Update the lines below, replacing every occurrence of "computer-use agent" with "desktop automation agent" and leaving all other text unchanged.

#### RECORDS FOR THIS TASK:
○ ○ ○ ○

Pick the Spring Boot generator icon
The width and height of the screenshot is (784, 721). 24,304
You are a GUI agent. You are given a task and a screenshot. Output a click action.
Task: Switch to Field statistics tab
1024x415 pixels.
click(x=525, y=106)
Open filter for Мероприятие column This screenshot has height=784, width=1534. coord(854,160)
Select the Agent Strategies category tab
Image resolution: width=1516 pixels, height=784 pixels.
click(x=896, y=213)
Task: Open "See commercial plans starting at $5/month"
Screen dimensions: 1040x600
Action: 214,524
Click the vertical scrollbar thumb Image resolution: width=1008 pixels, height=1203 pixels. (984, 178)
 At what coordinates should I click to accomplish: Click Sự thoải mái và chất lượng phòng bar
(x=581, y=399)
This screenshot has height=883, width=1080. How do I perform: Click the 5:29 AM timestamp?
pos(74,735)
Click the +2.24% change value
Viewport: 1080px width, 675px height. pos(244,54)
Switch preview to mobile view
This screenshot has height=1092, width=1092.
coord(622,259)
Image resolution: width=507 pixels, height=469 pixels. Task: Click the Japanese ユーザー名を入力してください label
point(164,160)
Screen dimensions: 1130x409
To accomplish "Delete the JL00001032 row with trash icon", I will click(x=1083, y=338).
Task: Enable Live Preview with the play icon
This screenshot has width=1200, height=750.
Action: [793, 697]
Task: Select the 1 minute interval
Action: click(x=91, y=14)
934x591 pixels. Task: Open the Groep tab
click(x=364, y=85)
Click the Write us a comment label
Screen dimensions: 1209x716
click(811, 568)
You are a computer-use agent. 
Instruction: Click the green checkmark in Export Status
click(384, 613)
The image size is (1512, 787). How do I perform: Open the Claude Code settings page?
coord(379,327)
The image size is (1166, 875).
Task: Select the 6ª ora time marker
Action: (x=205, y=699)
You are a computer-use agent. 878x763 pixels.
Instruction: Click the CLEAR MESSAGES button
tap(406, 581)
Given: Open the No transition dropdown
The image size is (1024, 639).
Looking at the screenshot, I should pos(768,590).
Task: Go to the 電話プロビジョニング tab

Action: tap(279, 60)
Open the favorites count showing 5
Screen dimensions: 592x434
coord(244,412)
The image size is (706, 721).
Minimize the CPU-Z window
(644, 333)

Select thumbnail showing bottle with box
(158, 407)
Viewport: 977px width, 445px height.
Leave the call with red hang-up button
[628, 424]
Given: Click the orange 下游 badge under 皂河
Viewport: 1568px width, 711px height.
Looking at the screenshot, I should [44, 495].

○ ○ ○ ○

#### TASK SOLUTION:
Pick the Spring Boot generator icon
The width and height of the screenshot is (784, 721). 24,304
You are a GUI agent. You are given a task and a screenshot. Output a click action.
Task: Switch to Field statistics tab
1024x415 pixels.
click(x=525, y=106)
Open filter for Мероприятие column This screenshot has height=784, width=1534. coord(854,160)
Select the Agent Strategies category tab
Image resolution: width=1516 pixels, height=784 pixels.
click(x=896, y=213)
Task: Open "See commercial plans starting at $5/month"
Screen dimensions: 1040x600
Action: 214,524
Click the vertical scrollbar thumb Image resolution: width=1008 pixels, height=1203 pixels. (984, 178)
 At what coordinates should I click to accomplish: Click Sự thoải mái và chất lượng phòng bar
(x=581, y=399)
This screenshot has height=883, width=1080. How do I perform: Click the 5:29 AM timestamp?
pos(74,735)
Click the +2.24% change value
Viewport: 1080px width, 675px height. pos(244,54)
Switch preview to mobile view
This screenshot has height=1092, width=1092.
coord(622,259)
Image resolution: width=507 pixels, height=469 pixels. Task: Click the Japanese ユーザー名を入力してください label
point(164,160)
Screen dimensions: 1130x409
To accomplish "Delete the JL00001032 row with trash icon", I will click(x=1083, y=338).
Task: Enable Live Preview with the play icon
This screenshot has width=1200, height=750.
Action: [793, 697]
Task: Select the 1 minute interval
Action: click(x=91, y=14)
934x591 pixels. Task: Open the Groep tab
click(x=364, y=85)
Click the Write us a comment label
Screen dimensions: 1209x716
click(811, 568)
You are a desktop automation agent. 
Instruction: Click the green checkmark in Export Status
click(384, 613)
The image size is (1512, 787). How do I perform: Open the Claude Code settings page?
coord(379,327)
The image size is (1166, 875).
Task: Select the 6ª ora time marker
Action: (x=205, y=699)
You are a desktop automation agent. 878x763 pixels.
Instruction: Click the CLEAR MESSAGES button
tap(406, 581)
Given: Open the No transition dropdown
The image size is (1024, 639).
Looking at the screenshot, I should pos(768,590).
Task: Go to the 電話プロビジョニング tab

Action: tap(279, 60)
Open the favorites count showing 5
Screen dimensions: 592x434
coord(244,412)
The image size is (706, 721).
Minimize the CPU-Z window
(644, 333)

Select thumbnail showing bottle with box
(158, 407)
Viewport: 977px width, 445px height.
Leave the call with red hang-up button
[628, 424]
Given: Click the orange 下游 badge under 皂河
Viewport: 1568px width, 711px height.
Looking at the screenshot, I should [44, 495].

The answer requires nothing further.